**Passage provided**
============

The Militant (logo)  
   Vol. 69/No. 8           February 28, 2005  
 
 
‘We are heirs of the world’s revolutions’
Talk by Pathfinder Press president at Havana
launching of pamphlet by Thomas Sankara
 
Below is the talk Mary-Alice Waters, president of Pathfinder Press, gave February 10 at the Havana International Book Fair during the launching of the Spanish-language translation of We Are Heirs of the World’s Revolutions by Thomas Sankara. At the meeting, Waters, who is also editor of the New International magazine, presented issue no. 13 of the Marxist journal.

On behalf of Pathfinder Press, a thank you to everyone who is with us here today to participate in this presentation. Above all, a special note of appreciation to compañero Ulises [Estrada], compañero [Manuel] Agramonte, and compañero [Armando] Hart.

We Are Heirs of the World’s Revolutions by Thomas Sankara, the leader of Burkina Faso’s popular revolutionary government from 1983 to 1987, was published by Pathfinder Press in French and then English some three years ago. The publication of Somos herederos de las revoluciones del mundo means that now, for the first time ever, some of Sankara’s most important speeches are also available in Spanish. It is a powerful new weapon in the hands of those fighting to advance along the road first charted in the Communist Manifesto more than 150 years ago by Marx and Engels and their comrades.

============

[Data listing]

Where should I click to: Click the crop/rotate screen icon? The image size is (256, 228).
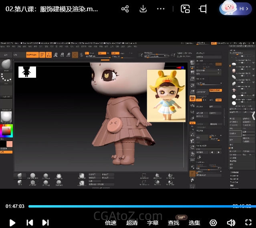coord(203,9)
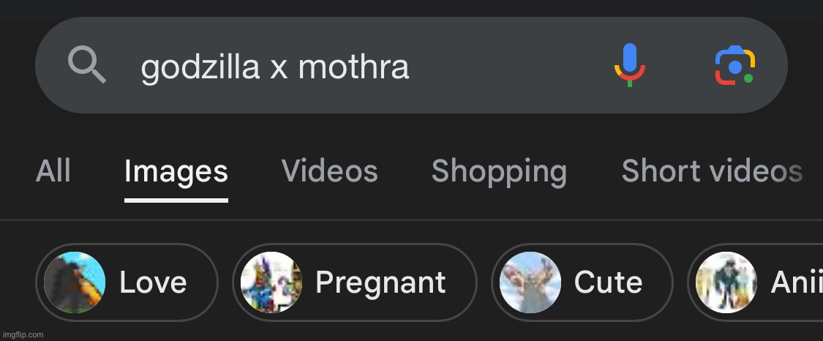Open the Short videos tab

point(711,171)
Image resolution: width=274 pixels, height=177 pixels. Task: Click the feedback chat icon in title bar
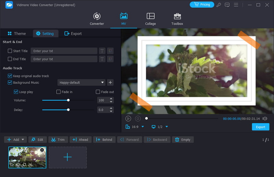click(227, 5)
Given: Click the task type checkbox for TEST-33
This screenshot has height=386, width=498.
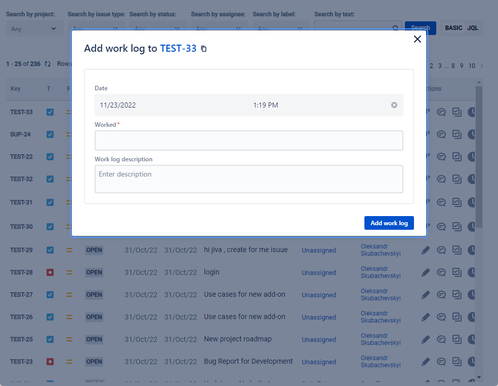Looking at the screenshot, I should click(x=50, y=112).
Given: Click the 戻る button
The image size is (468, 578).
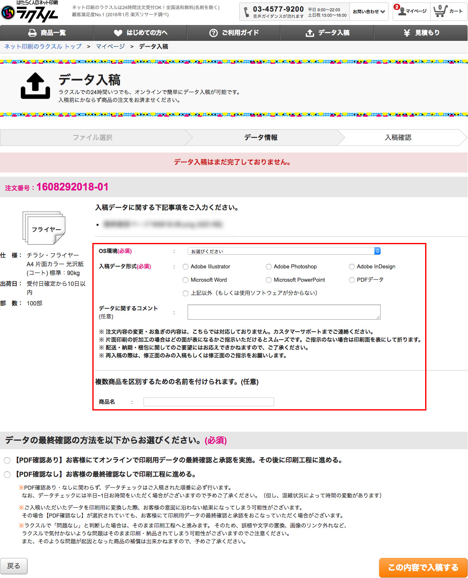Looking at the screenshot, I should click(x=14, y=566).
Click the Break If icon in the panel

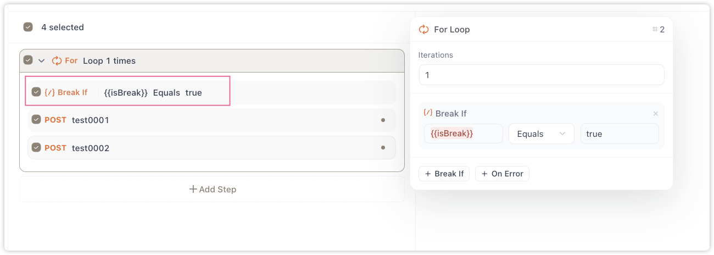tap(428, 113)
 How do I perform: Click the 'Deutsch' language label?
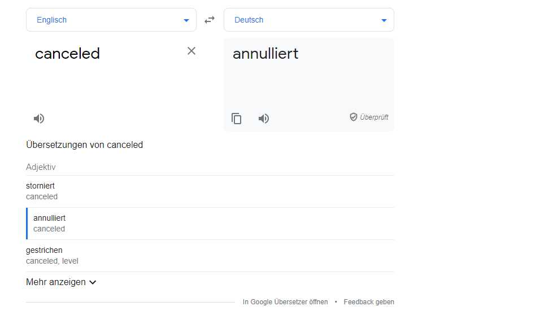(x=249, y=20)
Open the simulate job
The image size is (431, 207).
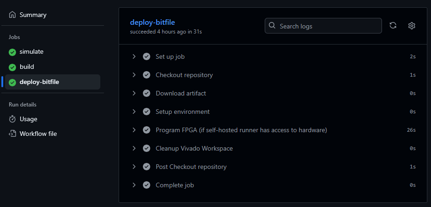click(x=32, y=52)
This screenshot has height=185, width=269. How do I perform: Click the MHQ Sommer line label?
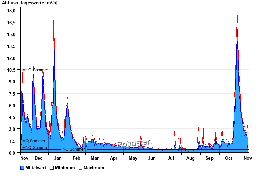(x=35, y=70)
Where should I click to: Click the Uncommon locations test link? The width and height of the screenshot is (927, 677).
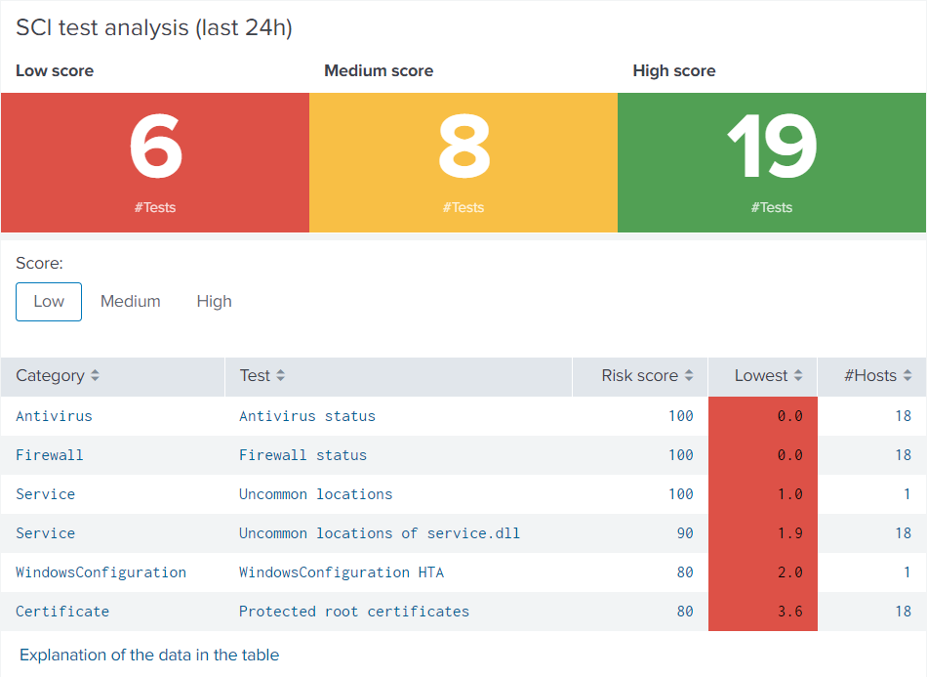coord(315,494)
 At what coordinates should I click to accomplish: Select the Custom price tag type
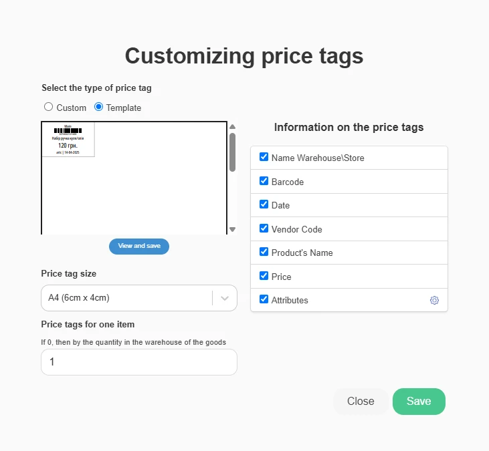48,107
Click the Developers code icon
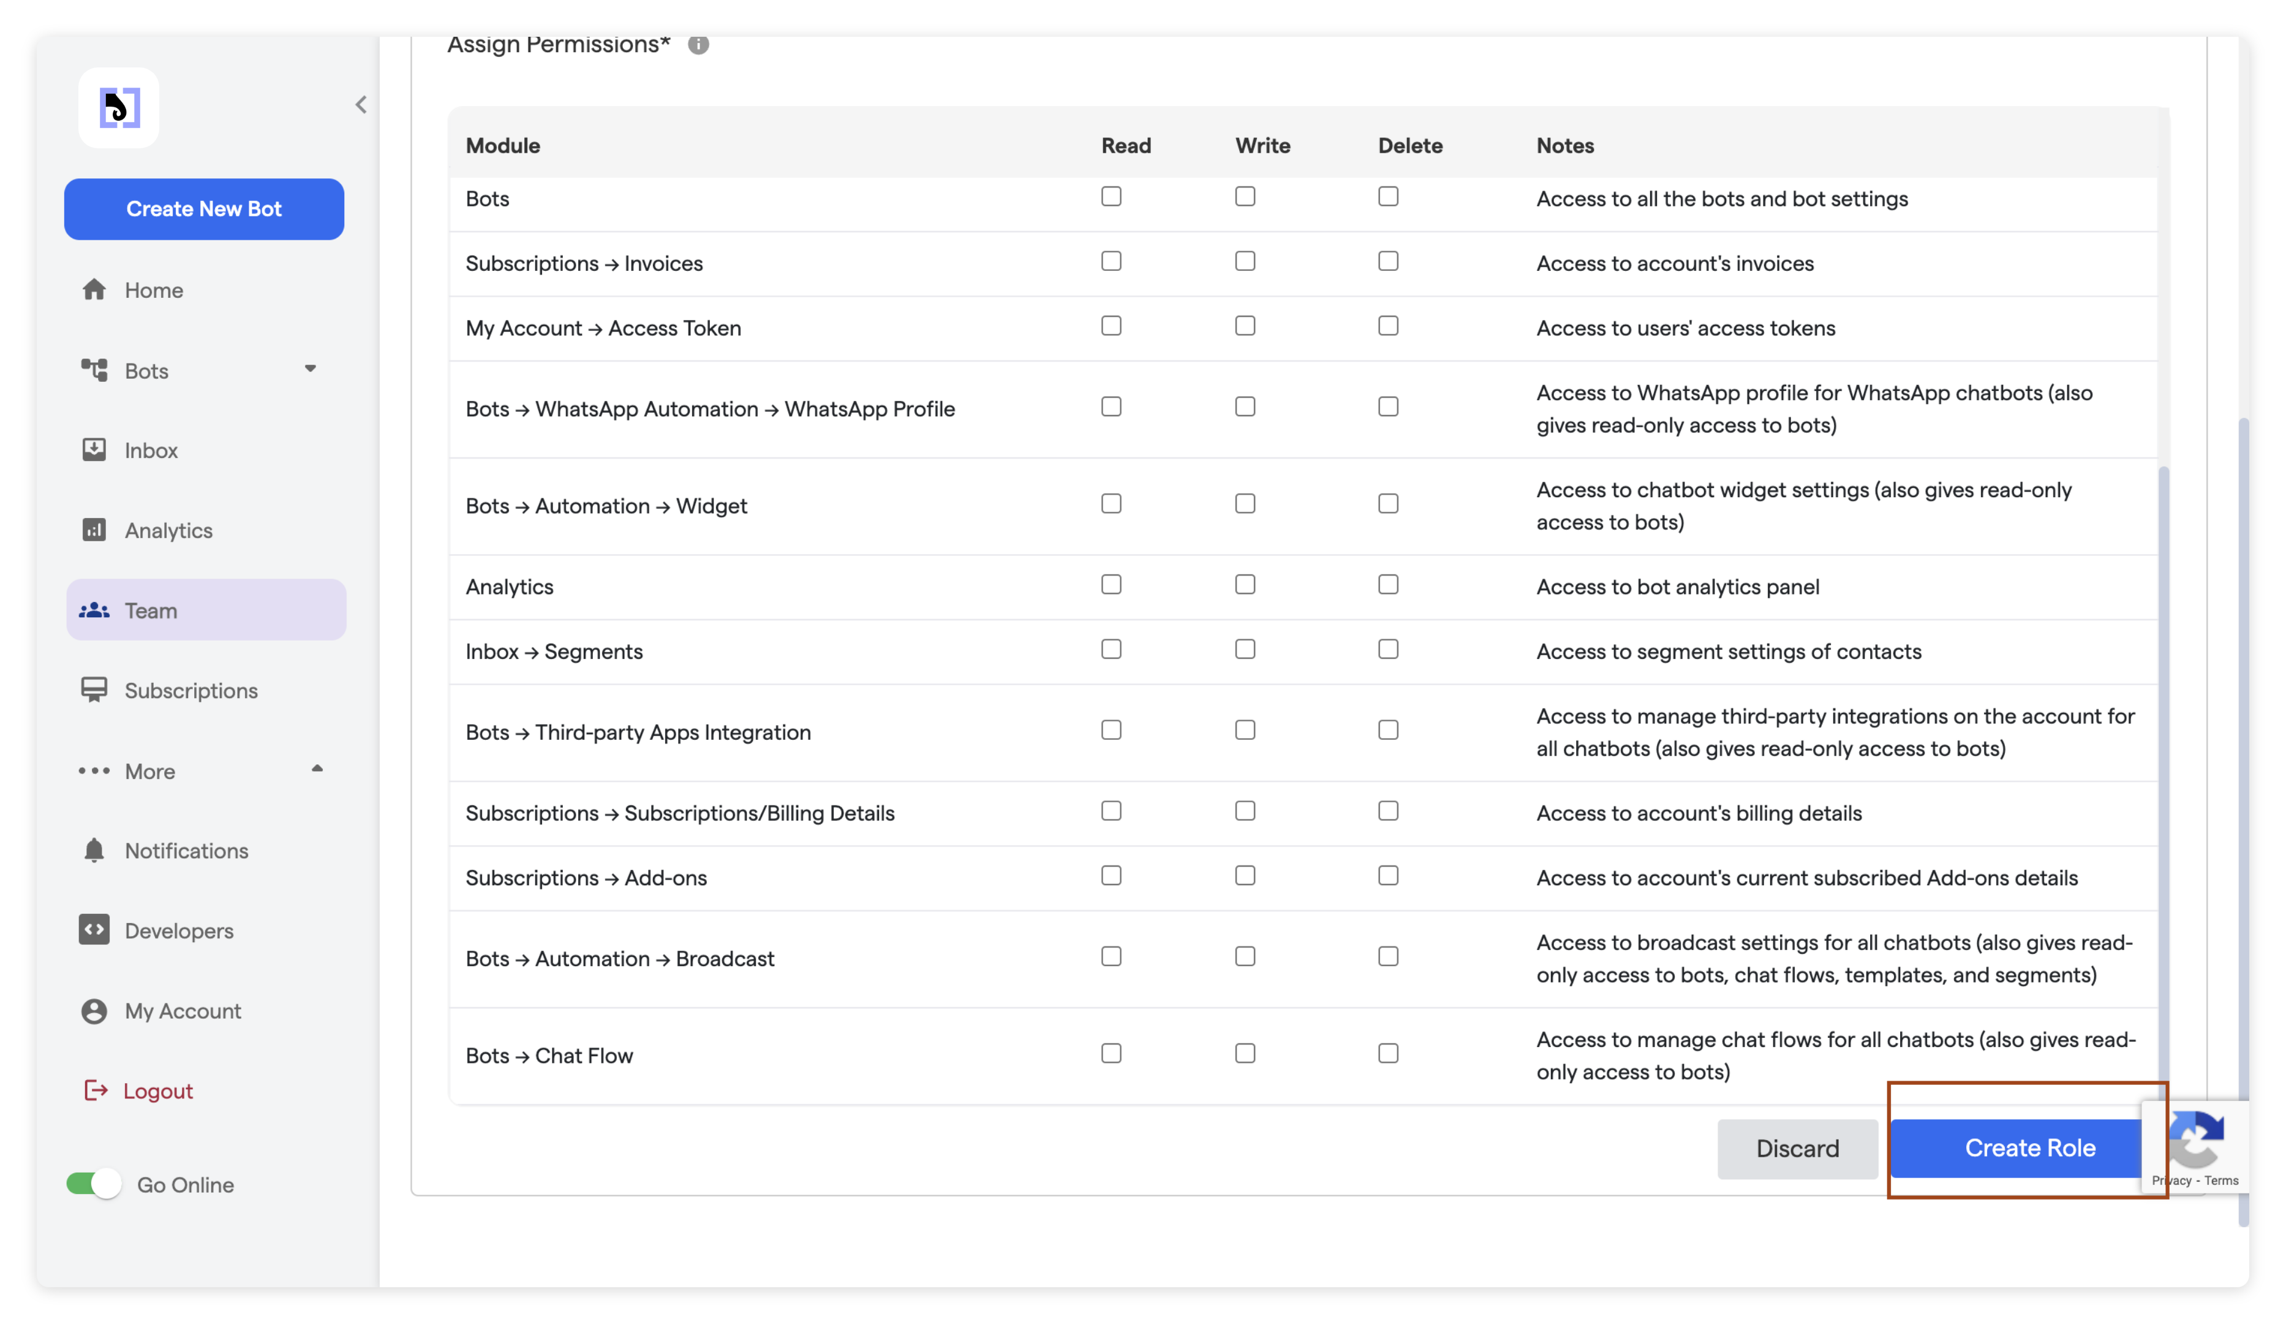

============

**Stated problem A**
Answer these from the Militant article:
(i) On what date did Mary-Alice Waters give the talk?
(ii) Which issue of New International did she present at the meeting?
(iii) During which years did Thomas Sankara lead Burkina Faso's popular revolutionary government?
**Stated problem B**
Swap "Havana" for "Santiago" in the stretch of the Militant article from "Vol. 69/No. 8           February" through "the Marxist journal.".
**Stated problem C**
Summarize the Militant article in two sentences.
The entries aren't needed for anything here.

**Reply A**
(i) February 10
(ii) Issue no. 13
(iii) From 1983 to 1987

**Reply B**
Vol. 69/No. 8           February 28, 2005  
 
 
‘We are heirs of the world’s revolutions’
Talk by Pathfinder Press president at Santiago
launching of pamphlet by Thomas Sankara
 
Below is the talk Mary-Alice Waters, president of Pathfinder Press, gave February 10 at the Santiago International Book Fair during the launching of the Spanish-language translation of We Are Heirs of the World’s Revolutions by Thomas Sankara. At the meeting, Waters, who is also editor of the New International magazine, presented issue no. 13 of the Marxist journal.

**Reply C**
On February 10, at the Havana International Book Fair, Pathfinder Press president Mary-Alice Waters spoke at the launch of the Spanish translation of Thomas Sankara's We Are Heirs of the World's Revolutions and also presented issue no. 13 of New International. She noted that the book had been published in French and then English about three years earlier, and that some of Sankara's most important speeches are now available in Spanish for the first time.